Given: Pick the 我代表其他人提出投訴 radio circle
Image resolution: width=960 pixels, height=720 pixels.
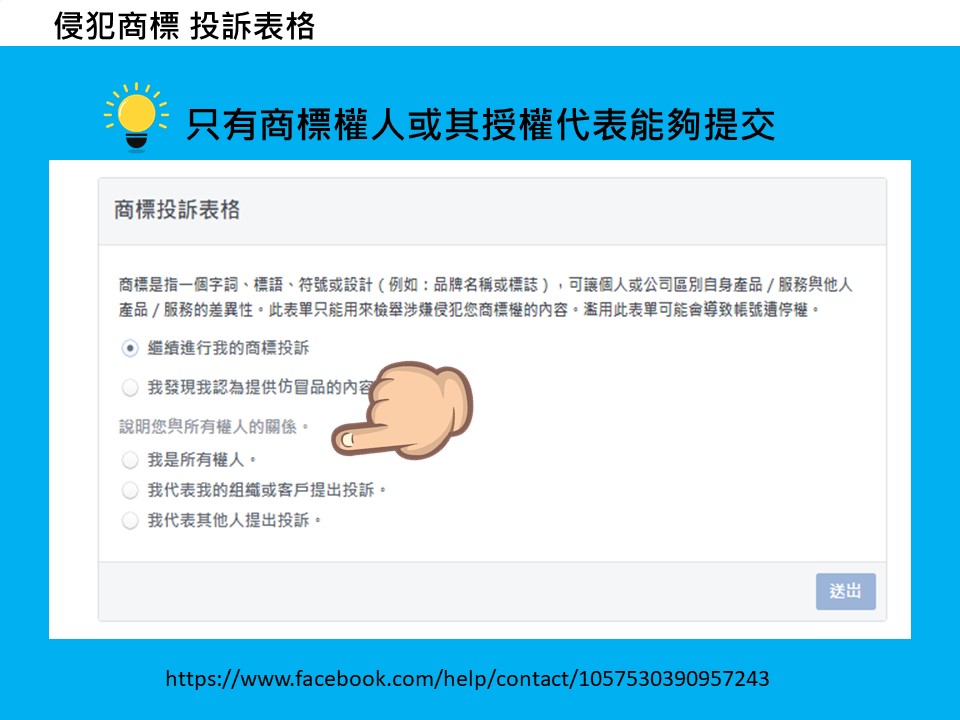Looking at the screenshot, I should click(x=130, y=520).
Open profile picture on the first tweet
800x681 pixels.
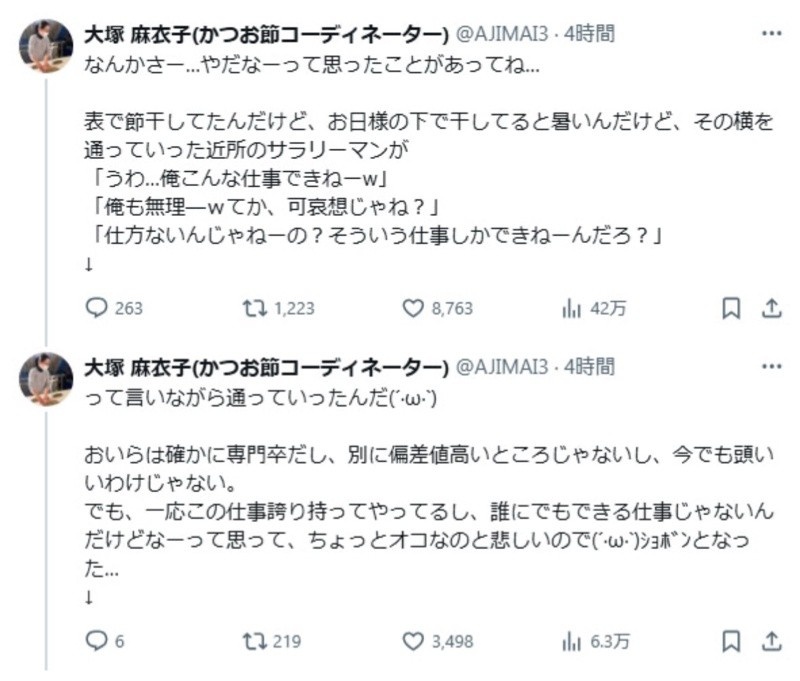point(46,45)
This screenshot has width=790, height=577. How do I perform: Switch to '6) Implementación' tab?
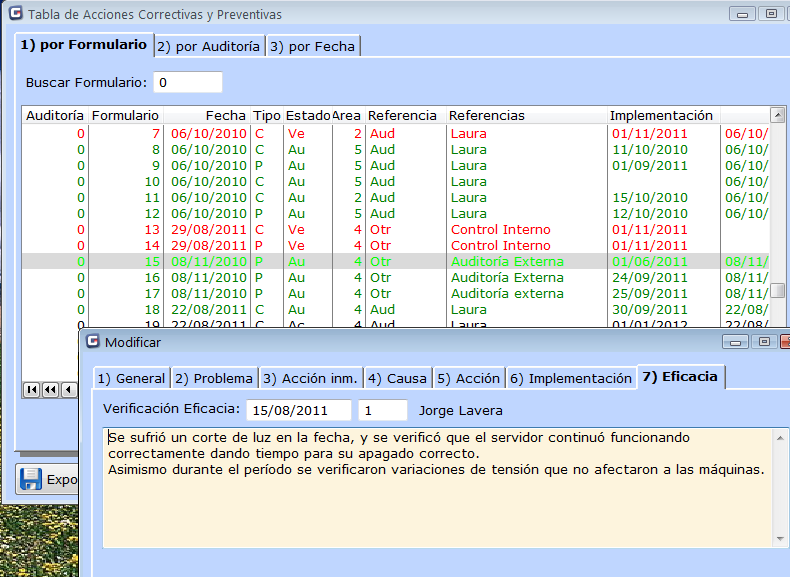[x=570, y=378]
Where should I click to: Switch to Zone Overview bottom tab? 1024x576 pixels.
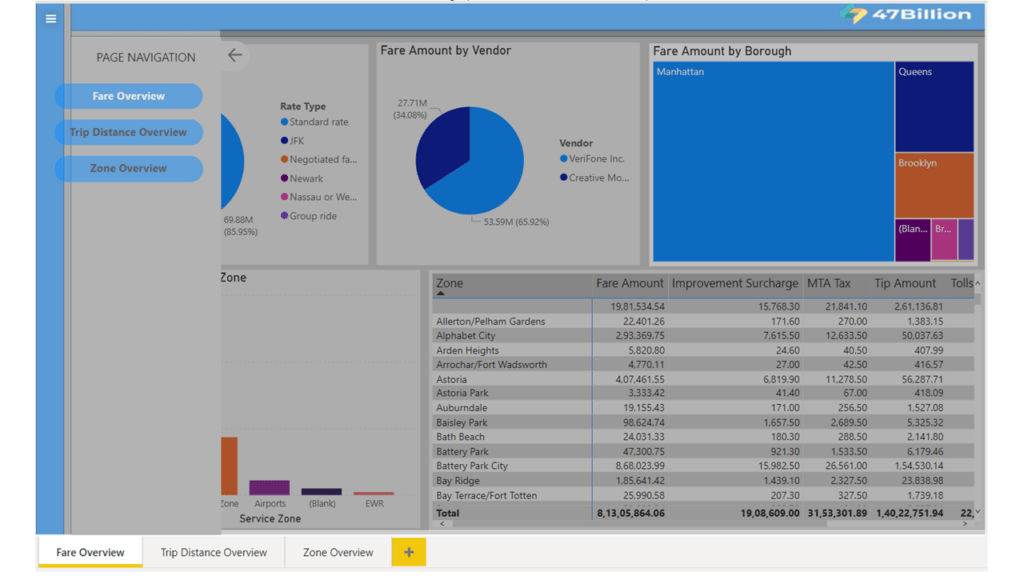(338, 552)
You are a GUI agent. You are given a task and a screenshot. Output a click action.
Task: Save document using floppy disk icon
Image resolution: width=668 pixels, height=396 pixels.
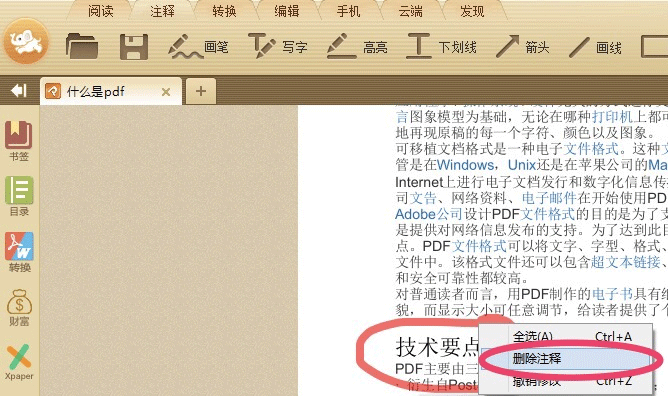(x=134, y=47)
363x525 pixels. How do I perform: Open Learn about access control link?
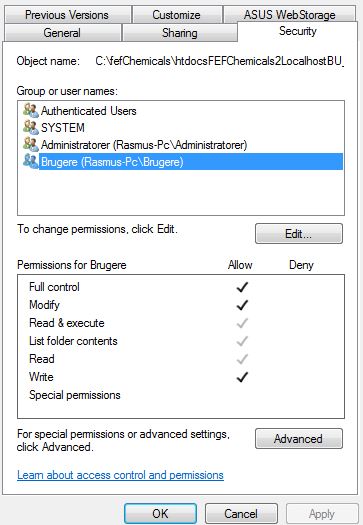pos(120,475)
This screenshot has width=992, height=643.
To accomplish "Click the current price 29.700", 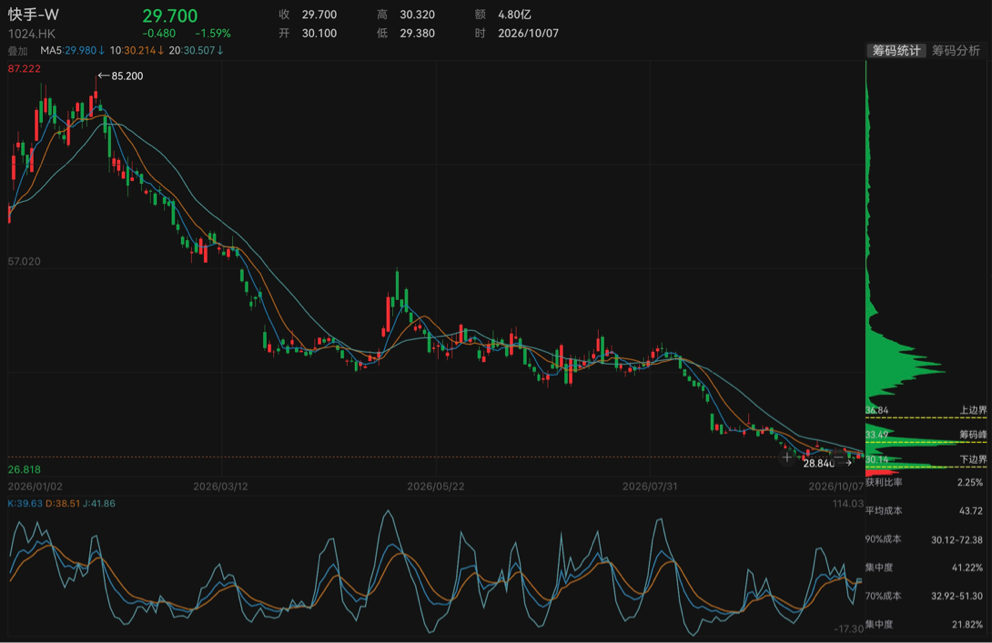I will click(x=170, y=16).
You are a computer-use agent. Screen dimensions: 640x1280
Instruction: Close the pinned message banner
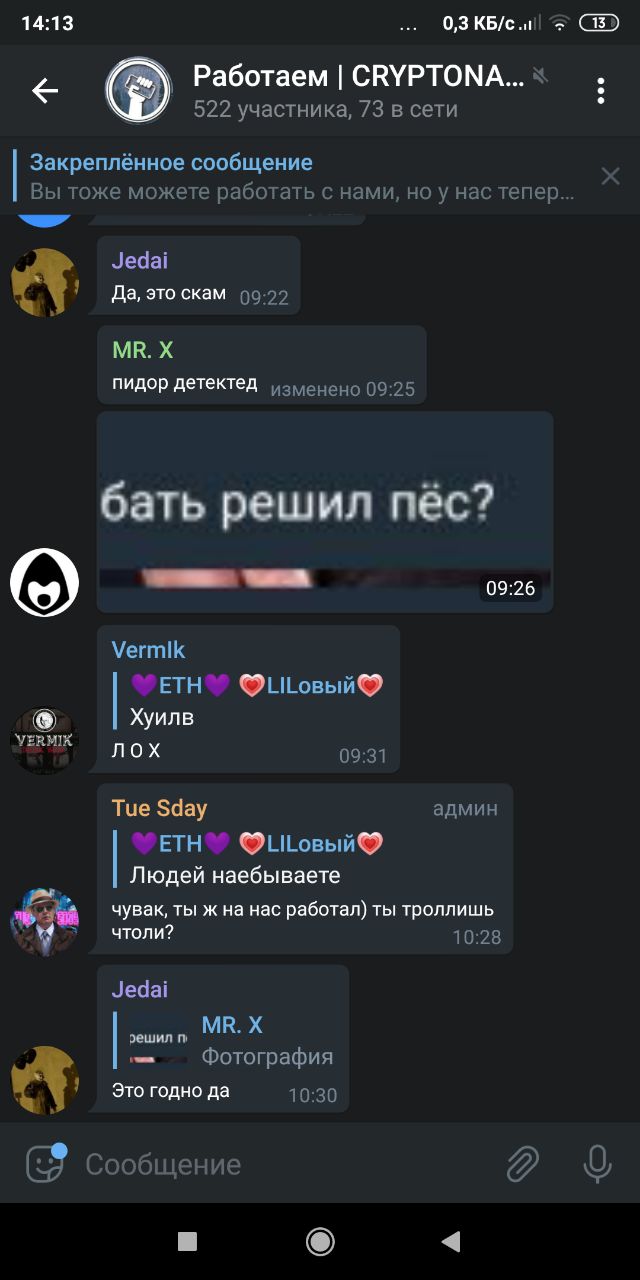pos(610,177)
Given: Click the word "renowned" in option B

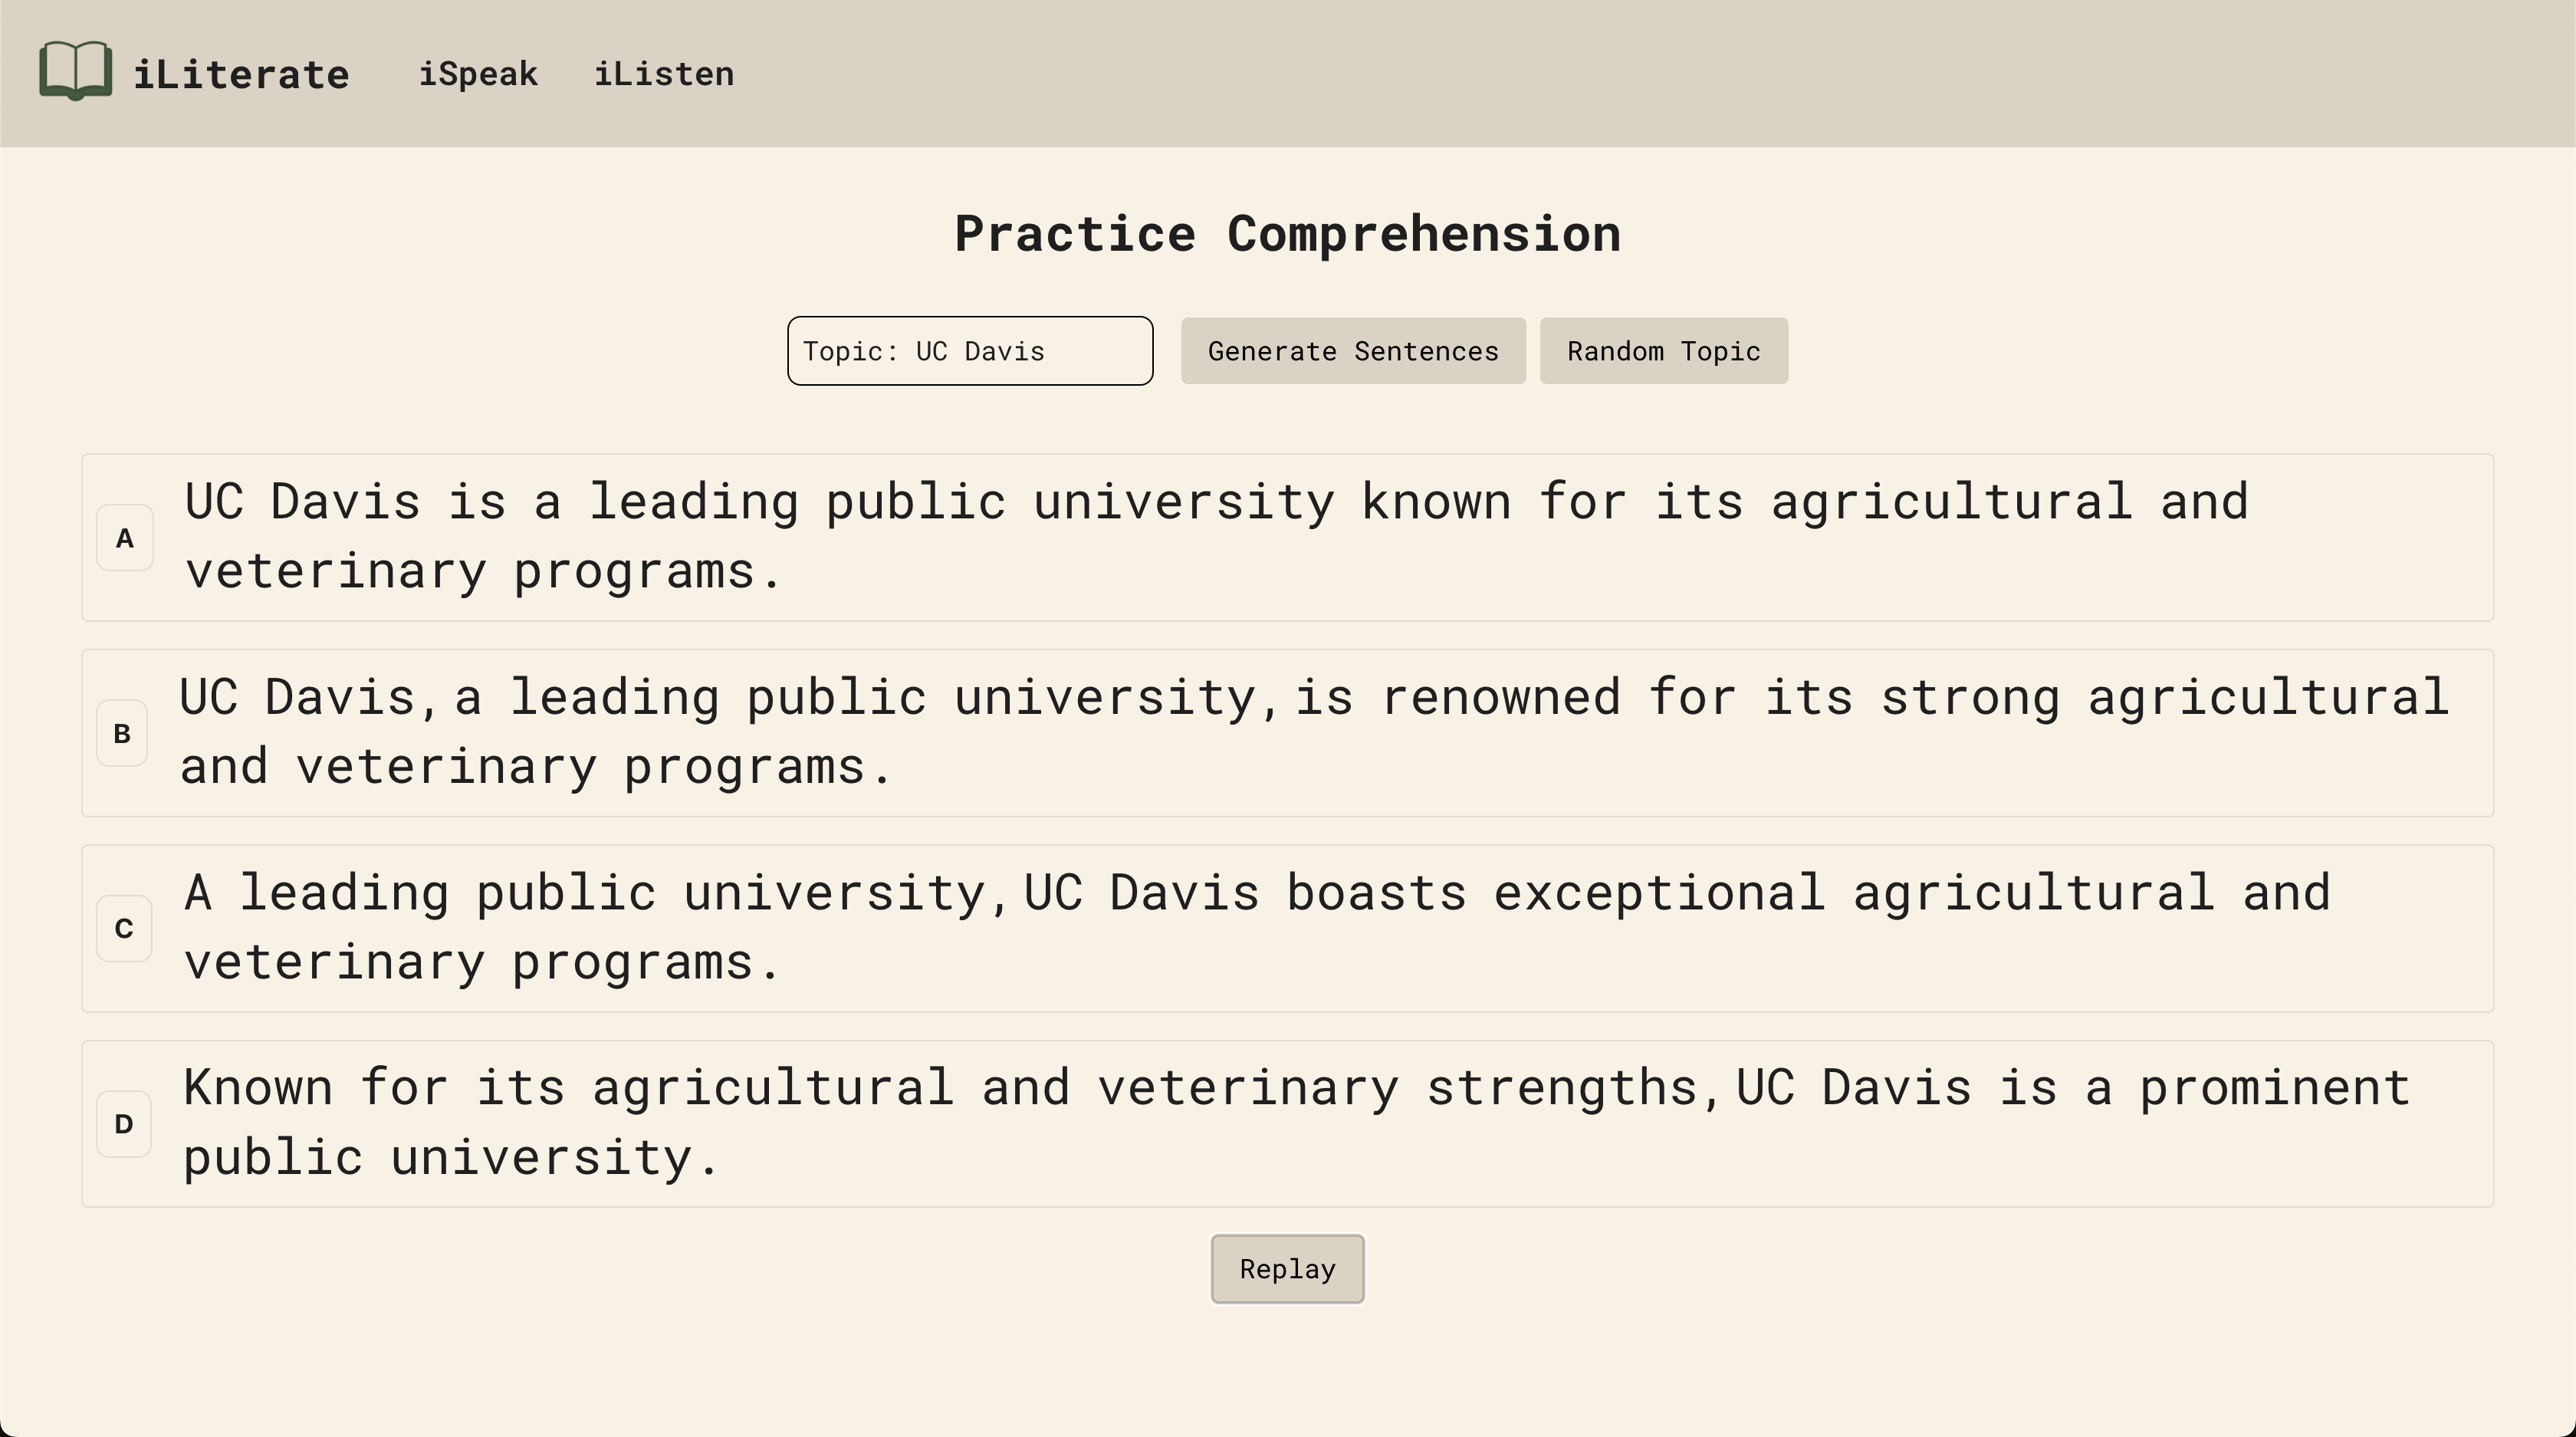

● **Exercise brief**:
Your answer must be only the lines from the one that holds "You are a computer-use" to the end of the listing, each restated word for word, with both ends kept and pictures left out.

● **Result**:
You are a computer-use agent. Screen dimensions: 640x1280
Instruction: Close the pinned message banner
pos(610,177)
Given: Click the word "renowned" in option B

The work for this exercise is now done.